Input for this task:
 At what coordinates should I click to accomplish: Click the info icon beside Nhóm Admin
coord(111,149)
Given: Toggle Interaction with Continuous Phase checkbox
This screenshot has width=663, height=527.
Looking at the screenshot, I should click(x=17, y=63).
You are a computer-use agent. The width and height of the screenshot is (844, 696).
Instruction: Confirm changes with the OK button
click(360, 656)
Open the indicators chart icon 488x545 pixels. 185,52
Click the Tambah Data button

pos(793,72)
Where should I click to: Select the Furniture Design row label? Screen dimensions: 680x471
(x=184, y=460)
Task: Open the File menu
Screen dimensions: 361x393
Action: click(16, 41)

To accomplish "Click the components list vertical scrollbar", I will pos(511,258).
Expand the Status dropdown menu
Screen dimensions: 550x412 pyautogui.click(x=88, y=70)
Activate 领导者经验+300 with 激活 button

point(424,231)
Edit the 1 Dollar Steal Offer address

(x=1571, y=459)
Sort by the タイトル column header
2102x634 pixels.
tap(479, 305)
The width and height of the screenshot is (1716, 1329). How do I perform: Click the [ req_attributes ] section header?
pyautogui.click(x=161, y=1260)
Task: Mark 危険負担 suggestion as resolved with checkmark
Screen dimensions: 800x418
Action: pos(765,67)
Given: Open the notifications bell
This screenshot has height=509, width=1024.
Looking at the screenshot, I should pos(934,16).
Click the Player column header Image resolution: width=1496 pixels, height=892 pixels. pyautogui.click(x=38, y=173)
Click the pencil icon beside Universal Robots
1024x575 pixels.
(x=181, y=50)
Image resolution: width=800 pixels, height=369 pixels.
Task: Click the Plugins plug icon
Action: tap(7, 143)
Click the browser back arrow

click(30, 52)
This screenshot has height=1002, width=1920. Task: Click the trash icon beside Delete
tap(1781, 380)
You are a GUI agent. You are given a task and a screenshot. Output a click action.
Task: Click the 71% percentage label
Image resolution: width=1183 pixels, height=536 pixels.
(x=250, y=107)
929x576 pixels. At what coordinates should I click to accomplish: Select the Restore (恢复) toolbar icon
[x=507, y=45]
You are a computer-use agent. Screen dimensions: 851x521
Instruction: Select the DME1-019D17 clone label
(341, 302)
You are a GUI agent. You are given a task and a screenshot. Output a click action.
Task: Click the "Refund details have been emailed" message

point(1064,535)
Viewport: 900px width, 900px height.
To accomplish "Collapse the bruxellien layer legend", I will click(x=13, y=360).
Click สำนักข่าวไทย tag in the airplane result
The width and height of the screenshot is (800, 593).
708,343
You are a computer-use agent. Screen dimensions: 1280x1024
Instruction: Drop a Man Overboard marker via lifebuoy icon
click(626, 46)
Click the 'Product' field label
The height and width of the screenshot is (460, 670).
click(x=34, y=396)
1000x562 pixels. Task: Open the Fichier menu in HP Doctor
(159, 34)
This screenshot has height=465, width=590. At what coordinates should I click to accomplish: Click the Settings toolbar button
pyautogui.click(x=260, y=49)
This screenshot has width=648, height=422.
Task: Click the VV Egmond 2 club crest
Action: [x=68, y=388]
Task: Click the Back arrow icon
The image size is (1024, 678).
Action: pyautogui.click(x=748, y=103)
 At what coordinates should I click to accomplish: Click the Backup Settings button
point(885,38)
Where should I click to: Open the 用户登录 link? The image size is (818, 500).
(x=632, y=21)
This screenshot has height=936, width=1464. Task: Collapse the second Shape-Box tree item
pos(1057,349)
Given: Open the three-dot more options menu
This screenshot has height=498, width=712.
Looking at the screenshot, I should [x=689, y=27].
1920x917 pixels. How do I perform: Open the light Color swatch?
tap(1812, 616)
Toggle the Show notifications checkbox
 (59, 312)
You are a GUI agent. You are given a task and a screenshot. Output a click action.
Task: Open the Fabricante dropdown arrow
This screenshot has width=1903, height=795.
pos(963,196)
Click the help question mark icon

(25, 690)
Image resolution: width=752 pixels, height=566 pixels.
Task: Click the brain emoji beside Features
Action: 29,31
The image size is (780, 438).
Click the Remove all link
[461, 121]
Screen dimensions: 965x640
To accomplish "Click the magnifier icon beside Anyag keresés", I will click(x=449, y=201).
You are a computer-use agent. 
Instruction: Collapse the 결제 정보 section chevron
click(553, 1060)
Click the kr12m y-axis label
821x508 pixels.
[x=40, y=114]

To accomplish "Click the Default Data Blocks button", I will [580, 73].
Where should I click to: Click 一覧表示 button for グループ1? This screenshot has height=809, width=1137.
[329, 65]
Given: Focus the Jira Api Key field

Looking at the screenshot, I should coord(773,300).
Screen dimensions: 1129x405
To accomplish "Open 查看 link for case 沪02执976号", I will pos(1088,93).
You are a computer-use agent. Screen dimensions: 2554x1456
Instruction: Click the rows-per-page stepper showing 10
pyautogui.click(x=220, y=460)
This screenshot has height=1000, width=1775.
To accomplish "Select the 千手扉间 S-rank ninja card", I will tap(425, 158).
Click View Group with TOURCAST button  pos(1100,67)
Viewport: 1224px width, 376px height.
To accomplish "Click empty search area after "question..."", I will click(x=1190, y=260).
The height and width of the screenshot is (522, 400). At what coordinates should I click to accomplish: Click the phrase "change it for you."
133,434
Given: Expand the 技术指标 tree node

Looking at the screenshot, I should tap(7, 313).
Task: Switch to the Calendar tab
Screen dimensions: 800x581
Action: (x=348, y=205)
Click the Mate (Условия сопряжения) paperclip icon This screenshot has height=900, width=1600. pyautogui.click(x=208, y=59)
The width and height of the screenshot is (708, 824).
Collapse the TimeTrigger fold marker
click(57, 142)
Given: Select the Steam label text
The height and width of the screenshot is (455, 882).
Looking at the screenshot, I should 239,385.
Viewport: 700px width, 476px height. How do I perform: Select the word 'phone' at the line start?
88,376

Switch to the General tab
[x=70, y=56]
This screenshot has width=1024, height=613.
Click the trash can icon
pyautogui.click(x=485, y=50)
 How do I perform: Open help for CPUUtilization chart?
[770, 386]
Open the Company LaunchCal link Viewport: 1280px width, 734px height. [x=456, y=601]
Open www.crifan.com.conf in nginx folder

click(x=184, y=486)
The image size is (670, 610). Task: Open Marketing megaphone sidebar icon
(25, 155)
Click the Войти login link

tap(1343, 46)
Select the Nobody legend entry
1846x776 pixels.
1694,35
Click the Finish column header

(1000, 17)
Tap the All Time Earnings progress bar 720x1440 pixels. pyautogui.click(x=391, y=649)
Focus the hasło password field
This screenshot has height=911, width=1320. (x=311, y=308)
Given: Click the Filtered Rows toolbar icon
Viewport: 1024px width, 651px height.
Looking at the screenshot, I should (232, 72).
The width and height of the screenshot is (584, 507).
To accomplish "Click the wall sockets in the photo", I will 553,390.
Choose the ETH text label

The task: Copy out the records once more, exactly as they are written.

Exercise solution:
 At what coordinates should I click to accomplish: Click the info icon beside Nhóm Admin
coord(111,149)
Given: Toggle Interaction with Continuous Phase checkbox
This screenshot has width=663, height=527.
Looking at the screenshot, I should click(x=17, y=63).
You are a computer-use agent. The width and height of the screenshot is (844, 696).
Instruction: Confirm changes with the OK button
click(360, 656)
Open the indicators chart icon 488x545 pixels. 185,52
Click the Tambah Data button

pos(793,72)
Where should I click to: Select the Furniture Design row label? Screen dimensions: 680x471
(x=184, y=460)
Task: Open the File menu
Screen dimensions: 361x393
Action: click(16, 41)

To accomplish "Click the components list vertical scrollbar", I will pos(511,258).
Expand the Status dropdown menu
Screen dimensions: 550x412 pyautogui.click(x=88, y=70)
Activate 领导者经验+300 with 激活 button

point(424,231)
Edit the 1 Dollar Steal Offer address

(x=1571, y=459)
Sort by the タイトル column header
2102x634 pixels.
tap(479, 305)
The width and height of the screenshot is (1716, 1329). How do I perform: Click the [ req_attributes ] section header?
pyautogui.click(x=161, y=1260)
Task: Mark 危険負担 suggestion as resolved with checkmark
Screen dimensions: 800x418
Action: pos(765,67)
Given: Open the notifications bell
This screenshot has height=509, width=1024.
Looking at the screenshot, I should pos(934,16).
Click the Player column header Image resolution: width=1496 pixels, height=892 pixels. pyautogui.click(x=38, y=173)
Click the pencil icon beside Universal Robots
1024x575 pixels.
(x=181, y=50)
Image resolution: width=800 pixels, height=369 pixels.
Task: Click the Plugins plug icon
Action: tap(7, 143)
Click the browser back arrow

click(30, 52)
This screenshot has height=1002, width=1920. Task: Click the trash icon beside Delete
tap(1781, 380)
You are a GUI agent. You are given a task and a screenshot. Output a click action.
Task: Click the 71% percentage label
Image resolution: width=1183 pixels, height=536 pixels.
(x=250, y=107)
929x576 pixels. At what coordinates should I click to accomplish: Select the Restore (恢复) toolbar icon
[x=507, y=45]
You are a computer-use agent. Screen dimensions: 851x521
Instruction: Select the DME1-019D17 clone label
(341, 302)
You are a GUI agent. You are given a task and a screenshot. Output a click action.
Task: Click the "Refund details have been emailed" message

point(1064,535)
Viewport: 900px width, 900px height.
To accomplish "Collapse the bruxellien layer legend", I will click(x=13, y=360).
Click สำนักข่าวไทย tag in the airplane result
The width and height of the screenshot is (800, 593).
708,343
You are a computer-use agent. Screen dimensions: 1280x1024
Instruction: Drop a Man Overboard marker via lifebuoy icon
click(626, 46)
Click the 'Product' field label
The height and width of the screenshot is (460, 670).
click(x=34, y=396)
1000x562 pixels. Task: Open the Fichier menu in HP Doctor
(159, 34)
This screenshot has height=465, width=590. At what coordinates should I click to accomplish: Click the Settings toolbar button
pyautogui.click(x=260, y=49)
This screenshot has width=648, height=422.
Task: Click the VV Egmond 2 club crest
Action: [x=68, y=388]
Task: Click the Back arrow icon
The image size is (1024, 678).
Action: pyautogui.click(x=748, y=103)
 At what coordinates should I click to accomplish: Click the Backup Settings button
point(885,38)
Where should I click to: Open the 用户登录 link? The image size is (818, 500).
(x=632, y=21)
This screenshot has height=936, width=1464. Task: Collapse the second Shape-Box tree item
pos(1057,349)
Given: Open the three-dot more options menu
This screenshot has height=498, width=712.
Looking at the screenshot, I should [x=689, y=27].
1920x917 pixels. How do I perform: Open the light Color swatch?
tap(1812, 616)
Toggle the Show notifications checkbox
 (59, 312)
You are a GUI agent. You are given a task and a screenshot. Output a click action.
Task: Open the Fabricante dropdown arrow
This screenshot has width=1903, height=795.
pos(963,196)
Click the help question mark icon

(25, 690)
Image resolution: width=752 pixels, height=566 pixels.
Task: Click the brain emoji beside Features
Action: 29,31
The image size is (780, 438).
Click the Remove all link
[461, 121]
Screen dimensions: 965x640
To accomplish "Click the magnifier icon beside Anyag keresés", I will click(x=449, y=201).
You are a computer-use agent. 
Instruction: Collapse the 결제 정보 section chevron
click(553, 1060)
Click the kr12m y-axis label
821x508 pixels.
[x=40, y=114]

To accomplish "Click the Default Data Blocks button", I will [580, 73].
Where should I click to: Click 一覧表示 button for グループ1? This screenshot has height=809, width=1137.
[329, 65]
Given: Focus the Jira Api Key field

Looking at the screenshot, I should coord(773,300).
Screen dimensions: 1129x405
To accomplish "Open 查看 link for case 沪02执976号", I will pos(1088,93).
You are a computer-use agent. Screen dimensions: 2554x1456
Instruction: Click the rows-per-page stepper showing 10
pyautogui.click(x=220, y=460)
This screenshot has height=1000, width=1775.
To accomplish "Select the 千手扉间 S-rank ninja card", I will tap(425, 158).
Click View Group with TOURCAST button  pos(1100,67)
Viewport: 1224px width, 376px height.
To accomplish "Click empty search area after "question..."", I will click(x=1190, y=260).
The height and width of the screenshot is (522, 400). At what coordinates should I click to accomplish: Click the phrase "change it for you."
133,434
Given: Expand the 技术指标 tree node

Looking at the screenshot, I should tap(7, 313).
Task: Switch to the Calendar tab
Screen dimensions: 800x581
Action: (x=348, y=205)
Click the Mate (Условия сопряжения) paperclip icon This screenshot has height=900, width=1600. pyautogui.click(x=208, y=59)
The width and height of the screenshot is (708, 824).
Collapse the TimeTrigger fold marker
click(57, 142)
Given: Select the Steam label text
The height and width of the screenshot is (455, 882).
Looking at the screenshot, I should 239,385.
Viewport: 700px width, 476px height. How do I perform: Select the word 'phone' at the line start?
88,376

Switch to the General tab
[x=70, y=56]
This screenshot has width=1024, height=613.
Click the trash can icon
pyautogui.click(x=485, y=50)
 How do I perform: Open help for CPUUtilization chart?
[770, 386]
Open the Company LaunchCal link Viewport: 1280px width, 734px height. [x=456, y=601]
Open www.crifan.com.conf in nginx folder

click(x=184, y=486)
The image size is (670, 610). Task: Open Marketing megaphone sidebar icon
(25, 155)
Click the Войти login link

tap(1343, 46)
Select the Nobody legend entry
1846x776 pixels.
1694,35
Click the Finish column header

(1000, 17)
Tap the All Time Earnings progress bar 720x1440 pixels. pyautogui.click(x=391, y=649)
Focus the hasło password field
This screenshot has height=911, width=1320. (x=311, y=308)
Given: Click the Filtered Rows toolbar icon
Viewport: 1024px width, 651px height.
Looking at the screenshot, I should (232, 72).
The width and height of the screenshot is (584, 507).
To accomplish "Click the wall sockets in the photo", I will 553,390.
Choose the ETH text label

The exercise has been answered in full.